Originally published in Tribeca Citizen

The demolition of 124 White Street, one of the two jails the city plans to use as the Manhattan location of the borough based jail plan, has been paused for a couple weeks at the request of state and city elected officials.

At CB1’s Quality of Life Committee meeting last week, everyone was shocked to hear that the city was proceeding with the demolition of the two jails on White and Centre. (The plaza and bridge between them had already been demolished.) According to the electeds, the three city agencies involved in the process had previously agreed to discuss the potential for adaptive reuse, following a meeting in early March, but they jumped the gun with this announcement.

Late Friday night City Hall notified the electeds (Senator Brian Kavanagh, Manhattan Borough President Mark Levine, Congressman Daniel Goldman, Assemblymember Grace Lee and Councilmember Chris Marte) that it would commit to a pause of at least two weeks on any action that would be in conflict with adaptive reuse of the existing structure at 124 White Street until a meeting is arranged at City Hall to continue the conversation that was begun on March 2, 2023, on adaptive reuse as an alternative to demolition.

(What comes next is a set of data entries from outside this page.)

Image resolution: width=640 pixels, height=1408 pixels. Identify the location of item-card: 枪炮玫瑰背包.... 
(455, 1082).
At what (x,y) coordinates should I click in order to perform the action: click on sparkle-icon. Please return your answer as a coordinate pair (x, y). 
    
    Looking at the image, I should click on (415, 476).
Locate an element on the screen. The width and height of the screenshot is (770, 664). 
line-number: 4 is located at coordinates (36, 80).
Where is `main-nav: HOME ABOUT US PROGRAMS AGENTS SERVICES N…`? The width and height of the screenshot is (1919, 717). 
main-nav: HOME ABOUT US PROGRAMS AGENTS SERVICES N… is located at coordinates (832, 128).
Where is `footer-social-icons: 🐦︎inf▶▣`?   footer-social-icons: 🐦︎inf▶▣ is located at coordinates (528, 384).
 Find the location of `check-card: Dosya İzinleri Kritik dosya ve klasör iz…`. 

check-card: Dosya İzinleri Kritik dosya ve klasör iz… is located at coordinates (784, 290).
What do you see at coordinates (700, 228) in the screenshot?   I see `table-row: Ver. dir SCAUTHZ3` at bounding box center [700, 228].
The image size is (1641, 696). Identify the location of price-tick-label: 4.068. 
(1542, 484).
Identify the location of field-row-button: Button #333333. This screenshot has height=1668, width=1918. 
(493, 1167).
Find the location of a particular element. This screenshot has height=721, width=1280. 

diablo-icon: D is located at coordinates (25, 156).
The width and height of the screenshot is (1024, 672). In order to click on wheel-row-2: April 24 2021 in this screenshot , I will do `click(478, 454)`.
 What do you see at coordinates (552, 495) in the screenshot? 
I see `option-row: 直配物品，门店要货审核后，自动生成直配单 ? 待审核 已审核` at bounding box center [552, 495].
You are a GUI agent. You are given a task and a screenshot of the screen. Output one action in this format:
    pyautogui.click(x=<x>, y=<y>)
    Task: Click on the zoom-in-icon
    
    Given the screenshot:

Given the current legislative session schedules, the meeting will take place within the coming week.

Sadly, I think they are just kicking the can down the road. But wouldn’t it be exciting if someone actually applied some thought to this whole plan? My latest fantasy: adaptive reuse for affordable housing on White Street and at the other sites the city has secured in the three other boroughs; rebuild Rikers with the progressive prison construction plans on the island, where it can be done in stages over time; add a couple procedural courthouses there too; add a ferry service for visitors using the existing NYC Ferry system.

Any of that sounds like a better investment in the city than the plan we’ve got today.